Как выяснилось в последние месяцы, многие из моих соотечественников память о победе 1945-го понимают сегодня как право диктовать условия и вмешиваться в дела соседнего государства, называя его граждан «бандитами» и «хунтой».
«Фашистами» государственные СМИ почти официально называют теперь власть соседней страны, выбравшей другой политический путь. В моей стране приняты новые законы, которые по сути запрещают размышлять, думать об истории, о войне самостоятельно.
Георгиевская лента стала теперь отличительным знаком непонятных, неизвестных мне людей. Они часто вооружены автоматическим оружием, они захватывают здания, они берут заложников. Я не понимаю их целей. Возможно, они вправе. Только какое это теперь имеет отношение к Победе?..
Спустя 69 лет я вижу нечто поразительное — я вижу, и во множестве, людей, которые хотят, чтобы война повторилась
Я не могу с прежним чувством слушать «Марш славянки» и «Священную войну» — их присвоили себе те, кого принято называть милитаристами.
Нам 69 лет твердили, особенно в этот день: мы — гуманисты, мы вернули миру мир, война не должна повториться.
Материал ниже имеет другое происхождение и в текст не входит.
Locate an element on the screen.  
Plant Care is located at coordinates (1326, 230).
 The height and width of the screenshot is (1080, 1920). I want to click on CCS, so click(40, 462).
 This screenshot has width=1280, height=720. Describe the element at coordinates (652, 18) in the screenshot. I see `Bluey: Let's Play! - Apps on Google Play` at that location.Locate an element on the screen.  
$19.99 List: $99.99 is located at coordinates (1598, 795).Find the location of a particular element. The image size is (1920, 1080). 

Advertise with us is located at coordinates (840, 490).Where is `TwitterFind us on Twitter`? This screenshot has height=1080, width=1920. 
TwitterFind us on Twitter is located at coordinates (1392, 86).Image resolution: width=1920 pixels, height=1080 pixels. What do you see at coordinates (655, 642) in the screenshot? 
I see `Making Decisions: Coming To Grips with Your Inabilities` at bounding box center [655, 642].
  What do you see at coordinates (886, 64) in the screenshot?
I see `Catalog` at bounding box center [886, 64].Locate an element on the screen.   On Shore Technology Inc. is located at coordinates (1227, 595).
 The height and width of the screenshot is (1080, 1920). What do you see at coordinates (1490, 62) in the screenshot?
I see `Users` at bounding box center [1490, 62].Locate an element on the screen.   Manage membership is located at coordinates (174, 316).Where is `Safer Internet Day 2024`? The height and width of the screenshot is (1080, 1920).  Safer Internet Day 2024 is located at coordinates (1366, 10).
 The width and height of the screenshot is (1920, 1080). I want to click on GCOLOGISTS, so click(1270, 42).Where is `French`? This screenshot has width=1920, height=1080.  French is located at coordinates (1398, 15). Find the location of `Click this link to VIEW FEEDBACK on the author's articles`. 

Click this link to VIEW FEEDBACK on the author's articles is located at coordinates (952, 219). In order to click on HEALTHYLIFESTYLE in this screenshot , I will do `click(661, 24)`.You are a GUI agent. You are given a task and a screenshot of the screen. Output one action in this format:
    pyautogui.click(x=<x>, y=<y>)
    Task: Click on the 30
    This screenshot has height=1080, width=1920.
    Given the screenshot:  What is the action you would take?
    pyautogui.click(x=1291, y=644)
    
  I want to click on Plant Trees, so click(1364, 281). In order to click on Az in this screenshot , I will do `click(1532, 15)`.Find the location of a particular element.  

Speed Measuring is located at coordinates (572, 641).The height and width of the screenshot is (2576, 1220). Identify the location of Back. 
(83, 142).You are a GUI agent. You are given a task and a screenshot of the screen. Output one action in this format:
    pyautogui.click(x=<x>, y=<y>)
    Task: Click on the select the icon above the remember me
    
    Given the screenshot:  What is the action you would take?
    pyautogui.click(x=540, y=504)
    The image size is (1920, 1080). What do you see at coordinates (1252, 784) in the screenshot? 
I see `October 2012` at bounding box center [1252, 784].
Спустя 69 лет я вижу нечто поразительное — я вижу, и во множестве, людей, которые хотят, чтобы война повторилась.
Государственное ТВ и радио ежедневно, ежечасно провоцируют агрессию, прямо или косвенно. Разжигая, подталкивая. Поощряя бездумие своих слушателей и зрителей, их скудоумие. Тех, кто призывает «спасти» соседнюю страну — по сути, от самой себя. Я слушаю этих людей, я понимаю, что они больны, и я не хочу иметь с этими людьми ничего общего. Как и с этим телевидением, и с этим радио.
Я не могу быть с теми, кто присвоил себе право говорить от имени моих погибших и выживших в войну родственников. Я не могу быть с теми, кто свихнулся на безжизненной и абсурдной идее «русского мира». Я даже не удаляю их из друзей в фейсбуке — потому что считаю происходящее с ними разновидностью временного помешательства, а безумие не лечится нажатием мышки.
Я хочу представить армию, но вижу зеленых человечков. Они все время стоят передо мной. И я ничего не могу собой поделать. Я думаю о них каждое утро, поскольку первым делом интересуюсь новостями, а следом задаю себе вопрос — не сошел ли я с ума?..
Все это привело не к единению, а наоборот, к расколу. К опустошению. Я онемел и оглох. У меня нет слов. Тем более — общих. Я больше не хочу делить этот праздник с кем-либо. Больше не хочу вас видеть и слышать. Мне остается только память, и я спрячу ее, увезу с собой — подальше от Москвы. Надеюсь, я проведу этот день в молчании — среди могил тех, у кого есть могилы. Эти камни только и могут быть правдивы сегодня. Я буду стараться быть правдивым, как эти камни. Я буду с камнями, но не с вами. С вами я больше не хочу.